= Exercise requirements =
Each record is to be given again precisely as written.

Task inputs Start Marker

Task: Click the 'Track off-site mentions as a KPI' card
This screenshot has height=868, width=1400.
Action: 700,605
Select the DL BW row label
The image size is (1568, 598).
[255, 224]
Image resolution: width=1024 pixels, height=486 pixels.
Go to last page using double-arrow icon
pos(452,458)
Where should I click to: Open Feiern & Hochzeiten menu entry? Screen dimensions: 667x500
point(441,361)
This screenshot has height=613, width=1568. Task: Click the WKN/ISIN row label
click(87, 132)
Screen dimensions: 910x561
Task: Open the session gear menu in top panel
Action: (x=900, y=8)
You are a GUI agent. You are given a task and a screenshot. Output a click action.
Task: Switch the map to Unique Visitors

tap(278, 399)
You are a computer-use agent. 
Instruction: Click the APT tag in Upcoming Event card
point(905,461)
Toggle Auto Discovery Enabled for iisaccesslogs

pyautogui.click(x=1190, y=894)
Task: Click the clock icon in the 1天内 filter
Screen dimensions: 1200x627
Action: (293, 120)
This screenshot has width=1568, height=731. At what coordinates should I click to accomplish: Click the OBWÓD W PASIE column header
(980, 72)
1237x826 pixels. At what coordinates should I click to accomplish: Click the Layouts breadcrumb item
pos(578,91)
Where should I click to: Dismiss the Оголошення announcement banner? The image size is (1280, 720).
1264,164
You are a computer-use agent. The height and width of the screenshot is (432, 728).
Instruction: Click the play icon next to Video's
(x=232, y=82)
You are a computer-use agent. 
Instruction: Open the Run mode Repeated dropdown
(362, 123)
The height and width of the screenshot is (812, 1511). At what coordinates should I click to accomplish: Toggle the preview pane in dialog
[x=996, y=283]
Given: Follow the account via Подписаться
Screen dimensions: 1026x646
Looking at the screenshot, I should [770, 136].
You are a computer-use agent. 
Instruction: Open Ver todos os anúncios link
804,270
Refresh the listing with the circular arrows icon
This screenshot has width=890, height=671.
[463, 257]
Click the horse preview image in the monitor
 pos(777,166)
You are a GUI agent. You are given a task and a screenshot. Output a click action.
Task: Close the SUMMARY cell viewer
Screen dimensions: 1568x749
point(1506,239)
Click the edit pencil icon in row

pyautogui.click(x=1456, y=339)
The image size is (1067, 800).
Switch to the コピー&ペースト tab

Task inputs End Marker

= Written response =
Task: Click the 'Track off-site mentions as a KPI' card
This screenshot has height=868, width=1400.
Action: 700,605
Select the DL BW row label
The image size is (1568, 598).
[255, 224]
Image resolution: width=1024 pixels, height=486 pixels.
Go to last page using double-arrow icon
pos(452,458)
Where should I click to: Open Feiern & Hochzeiten menu entry? Screen dimensions: 667x500
point(441,361)
This screenshot has height=613, width=1568. Task: Click the WKN/ISIN row label
click(87, 132)
Screen dimensions: 910x561
Task: Open the session gear menu in top panel
Action: (x=900, y=8)
You are a GUI agent. You are given a task and a screenshot. Output a click action.
Task: Switch the map to Unique Visitors

tap(278, 399)
You are a computer-use agent. 
Instruction: Click the APT tag in Upcoming Event card
point(905,461)
Toggle Auto Discovery Enabled for iisaccesslogs

pyautogui.click(x=1190, y=894)
Task: Click the clock icon in the 1天内 filter
Screen dimensions: 1200x627
Action: (293, 120)
This screenshot has width=1568, height=731. At what coordinates should I click to accomplish: Click the OBWÓD W PASIE column header
(980, 72)
1237x826 pixels. At what coordinates should I click to accomplish: Click the Layouts breadcrumb item
pos(578,91)
Where should I click to: Dismiss the Оголошення announcement banner? The image size is (1280, 720).
1264,164
You are a computer-use agent. The height and width of the screenshot is (432, 728).
Instruction: Click the play icon next to Video's
(x=232, y=82)
You are a computer-use agent. 
Instruction: Open the Run mode Repeated dropdown
(362, 123)
The height and width of the screenshot is (812, 1511). At what coordinates should I click to accomplish: Toggle the preview pane in dialog
[x=996, y=283]
Given: Follow the account via Подписаться
Screen dimensions: 1026x646
Looking at the screenshot, I should [770, 136].
You are a computer-use agent. 
Instruction: Open Ver todos os anúncios link
804,270
Refresh the listing with the circular arrows icon
This screenshot has width=890, height=671.
[463, 257]
Click the horse preview image in the monitor
 pos(777,166)
You are a GUI agent. You are given a task and a screenshot. Output a click action.
Task: Close the SUMMARY cell viewer
Screen dimensions: 1568x749
point(1506,239)
Click the edit pencil icon in row

pyautogui.click(x=1456, y=339)
The image size is (1067, 800).
Switch to the コピー&ペースト tab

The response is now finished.